Whitepaper – A document explaining the design and purpose of a system. The Bitcoin Whitepaper launched the network. Example: Reading the Bitcoin whitepaper to understand the original design.
Window Guidance – A central bank strategy signaling policy intentions over a defined period. It shapes expectations. Example: The Fed hinting rates will stay high for “some time.”
Witness – SegWit transaction data containing signatures and unlocking information. It is stored separately. Example: SegWit moves signature data into the witness field.
Witness Script – The script that satisfies spending conditions in a SegWit transaction. It replaces ScriptSig. Example: Spending a SegWit multisig uses witness script data.
Wrapped SegWit – A SegWit format compatible with older wallets. It nests SegWit inside legacy structures. Example: Using a “3…” address for SegWit compatibility.
wtxid – A transaction identifier that includes witness data. It differs from the traditional txid. Example: SegWit transactions can be referenced by wtxid in some contexts.
ield – Income generated from an investment. Yield is often expressed as a percentage. Example: A bond paying 5% annual yield.
Yield Curve – A graph showing interest rates across maturities. Its shape reflects economic expectations. Example: An inverted curve can signal recession risk.
Yield Curve Control – A policy where a central bank targets specific interest rates. It uses asset purchases to enforce levels.
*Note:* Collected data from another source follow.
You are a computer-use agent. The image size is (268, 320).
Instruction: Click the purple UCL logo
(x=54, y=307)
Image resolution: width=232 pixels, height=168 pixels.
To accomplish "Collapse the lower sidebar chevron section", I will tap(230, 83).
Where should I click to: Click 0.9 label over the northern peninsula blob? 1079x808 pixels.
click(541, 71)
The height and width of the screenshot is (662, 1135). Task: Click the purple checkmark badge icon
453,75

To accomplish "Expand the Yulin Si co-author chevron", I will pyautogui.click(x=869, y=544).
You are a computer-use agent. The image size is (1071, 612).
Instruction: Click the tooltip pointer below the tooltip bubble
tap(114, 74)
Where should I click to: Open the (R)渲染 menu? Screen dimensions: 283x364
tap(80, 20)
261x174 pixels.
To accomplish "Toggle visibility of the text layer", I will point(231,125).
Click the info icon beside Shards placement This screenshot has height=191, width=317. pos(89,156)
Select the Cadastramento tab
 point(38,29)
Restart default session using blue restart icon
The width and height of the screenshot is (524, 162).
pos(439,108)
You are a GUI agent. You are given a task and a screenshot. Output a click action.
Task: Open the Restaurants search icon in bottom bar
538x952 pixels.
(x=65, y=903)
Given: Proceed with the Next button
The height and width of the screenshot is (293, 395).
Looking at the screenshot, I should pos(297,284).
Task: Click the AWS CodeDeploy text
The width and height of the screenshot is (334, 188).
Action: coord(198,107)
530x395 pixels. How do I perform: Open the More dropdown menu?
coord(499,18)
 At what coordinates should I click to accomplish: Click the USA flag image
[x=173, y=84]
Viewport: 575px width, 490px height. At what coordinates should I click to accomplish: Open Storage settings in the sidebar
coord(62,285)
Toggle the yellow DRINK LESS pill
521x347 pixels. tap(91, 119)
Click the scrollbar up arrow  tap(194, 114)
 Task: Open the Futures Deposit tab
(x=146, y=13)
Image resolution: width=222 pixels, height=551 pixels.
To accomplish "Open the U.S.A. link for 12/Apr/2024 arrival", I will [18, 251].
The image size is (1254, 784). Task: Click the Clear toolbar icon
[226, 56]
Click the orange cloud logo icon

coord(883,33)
Example: A central bank buying bonds to cap long-term rates.
Ypub (Extended Public Key) – An extended public key format for native SegWit wallets. It allows address generation without private keys. Example: Sharing a Ypub to generate receive addresses without spending access.
Zero Confirmation Channels – Lightning channels that allow payments before on-chain confirmation. They trade security for speed. Example: Using a channel immediately after opening it to save time.
Zero Knowledge Proof (ZKP) – A cryptographic method proving knowledge without revealing information. It enhances privacy. Example: Proving something is true without sharing the underlying data.
Zpub (Extended Public Key) – An extended public key format used for native SegWit address derivation. It supports modern wallets. Example: A Zpub can generate modern receive addresses while keeping keys private.